» EXERCISE
Each line of the listing should be reproduced exactly.

» DATA FOR REVIEW
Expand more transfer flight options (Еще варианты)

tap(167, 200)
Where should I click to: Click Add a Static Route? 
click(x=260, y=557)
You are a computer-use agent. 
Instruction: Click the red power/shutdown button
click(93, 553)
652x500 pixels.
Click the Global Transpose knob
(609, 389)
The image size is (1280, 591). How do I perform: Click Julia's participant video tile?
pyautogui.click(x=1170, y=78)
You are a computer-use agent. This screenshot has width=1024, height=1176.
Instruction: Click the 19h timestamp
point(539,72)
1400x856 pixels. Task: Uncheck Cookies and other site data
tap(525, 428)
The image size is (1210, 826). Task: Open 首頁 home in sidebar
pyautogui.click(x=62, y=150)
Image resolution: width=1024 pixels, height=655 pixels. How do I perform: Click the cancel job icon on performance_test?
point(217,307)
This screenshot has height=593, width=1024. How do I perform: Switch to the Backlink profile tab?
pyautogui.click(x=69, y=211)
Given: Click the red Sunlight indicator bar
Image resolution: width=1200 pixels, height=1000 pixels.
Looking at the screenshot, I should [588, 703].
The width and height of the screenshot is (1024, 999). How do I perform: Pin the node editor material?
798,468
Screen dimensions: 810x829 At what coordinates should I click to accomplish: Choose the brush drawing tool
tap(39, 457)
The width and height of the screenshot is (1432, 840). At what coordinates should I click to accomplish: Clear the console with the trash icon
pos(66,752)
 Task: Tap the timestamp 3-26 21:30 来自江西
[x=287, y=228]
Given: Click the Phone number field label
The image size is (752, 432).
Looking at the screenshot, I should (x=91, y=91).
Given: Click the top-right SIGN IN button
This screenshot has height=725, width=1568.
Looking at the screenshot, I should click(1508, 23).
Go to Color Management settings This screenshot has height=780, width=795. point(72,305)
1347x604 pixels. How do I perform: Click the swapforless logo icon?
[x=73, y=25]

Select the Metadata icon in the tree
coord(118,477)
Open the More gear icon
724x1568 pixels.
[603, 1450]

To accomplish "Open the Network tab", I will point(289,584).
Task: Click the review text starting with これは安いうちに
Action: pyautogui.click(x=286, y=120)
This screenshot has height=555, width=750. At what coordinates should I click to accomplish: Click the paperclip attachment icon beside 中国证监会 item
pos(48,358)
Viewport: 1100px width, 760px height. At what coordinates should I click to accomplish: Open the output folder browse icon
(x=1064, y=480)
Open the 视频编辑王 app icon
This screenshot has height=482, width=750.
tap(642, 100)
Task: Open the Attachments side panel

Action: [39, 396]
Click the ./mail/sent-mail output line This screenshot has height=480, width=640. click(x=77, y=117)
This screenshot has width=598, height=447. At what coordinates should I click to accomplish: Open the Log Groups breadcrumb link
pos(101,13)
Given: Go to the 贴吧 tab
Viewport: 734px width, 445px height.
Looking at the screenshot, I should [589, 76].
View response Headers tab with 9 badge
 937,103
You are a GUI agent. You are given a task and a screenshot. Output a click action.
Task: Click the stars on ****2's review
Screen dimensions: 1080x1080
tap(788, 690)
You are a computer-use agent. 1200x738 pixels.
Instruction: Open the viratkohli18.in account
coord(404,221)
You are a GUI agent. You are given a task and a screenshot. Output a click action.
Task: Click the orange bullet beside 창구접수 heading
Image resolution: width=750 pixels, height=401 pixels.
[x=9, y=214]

» EXERCISE SOLUTION
Expand more transfer flight options (Еще варианты)

tap(167, 200)
Where should I click to: Click Add a Static Route? 
click(x=260, y=557)
You are a computer-use agent. 
Instruction: Click the red power/shutdown button
click(93, 553)
652x500 pixels.
Click the Global Transpose knob
(609, 389)
The image size is (1280, 591). How do I perform: Click Julia's participant video tile?
pyautogui.click(x=1170, y=78)
You are a computer-use agent. This screenshot has width=1024, height=1176.
Instruction: Click the 19h timestamp
point(539,72)
1400x856 pixels. Task: Uncheck Cookies and other site data
tap(525, 428)
The image size is (1210, 826). Task: Open 首頁 home in sidebar
pyautogui.click(x=62, y=150)
Image resolution: width=1024 pixels, height=655 pixels. How do I perform: Click the cancel job icon on performance_test?
point(217,307)
This screenshot has height=593, width=1024. How do I perform: Switch to the Backlink profile tab?
pyautogui.click(x=69, y=211)
Given: Click the red Sunlight indicator bar
Image resolution: width=1200 pixels, height=1000 pixels.
Looking at the screenshot, I should [588, 703].
The width and height of the screenshot is (1024, 999). How do I perform: Pin the node editor material?
798,468
Screen dimensions: 810x829 At what coordinates should I click to accomplish: Choose the brush drawing tool
tap(39, 457)
The width and height of the screenshot is (1432, 840). At what coordinates should I click to accomplish: Clear the console with the trash icon
pos(66,752)
 Task: Tap the timestamp 3-26 21:30 来自江西
[x=287, y=228]
Given: Click the Phone number field label
The image size is (752, 432).
Looking at the screenshot, I should (x=91, y=91).
Given: Click the top-right SIGN IN button
This screenshot has height=725, width=1568.
Looking at the screenshot, I should click(1508, 23).
Go to Color Management settings This screenshot has height=780, width=795. point(72,305)
1347x604 pixels. How do I perform: Click the swapforless logo icon?
[x=73, y=25]

Select the Metadata icon in the tree
coord(118,477)
Open the More gear icon
724x1568 pixels.
[603, 1450]

To accomplish "Open the Network tab", I will point(289,584).
Task: Click the review text starting with これは安いうちに
Action: pyautogui.click(x=286, y=120)
This screenshot has height=555, width=750. At what coordinates should I click to accomplish: Click the paperclip attachment icon beside 中国证监会 item
pos(48,358)
Viewport: 1100px width, 760px height. At what coordinates should I click to accomplish: Open the output folder browse icon
(x=1064, y=480)
Open the 视频编辑王 app icon
This screenshot has height=482, width=750.
tap(642, 100)
Task: Open the Attachments side panel

Action: [39, 396]
Click the ./mail/sent-mail output line This screenshot has height=480, width=640. click(x=77, y=117)
This screenshot has width=598, height=447. At what coordinates should I click to accomplish: Open the Log Groups breadcrumb link
pos(101,13)
Given: Go to the 贴吧 tab
Viewport: 734px width, 445px height.
Looking at the screenshot, I should [589, 76].
View response Headers tab with 9 badge
 937,103
You are a GUI agent. You are given a task and a screenshot. Output a click action.
Task: Click the stars on ****2's review
Screen dimensions: 1080x1080
tap(788, 690)
You are a computer-use agent. 1200x738 pixels.
Instruction: Open the viratkohli18.in account
coord(404,221)
You are a GUI agent. You are given a task and a screenshot. Output a click action.
Task: Click the orange bullet beside 창구접수 heading
Image resolution: width=750 pixels, height=401 pixels.
[x=9, y=214]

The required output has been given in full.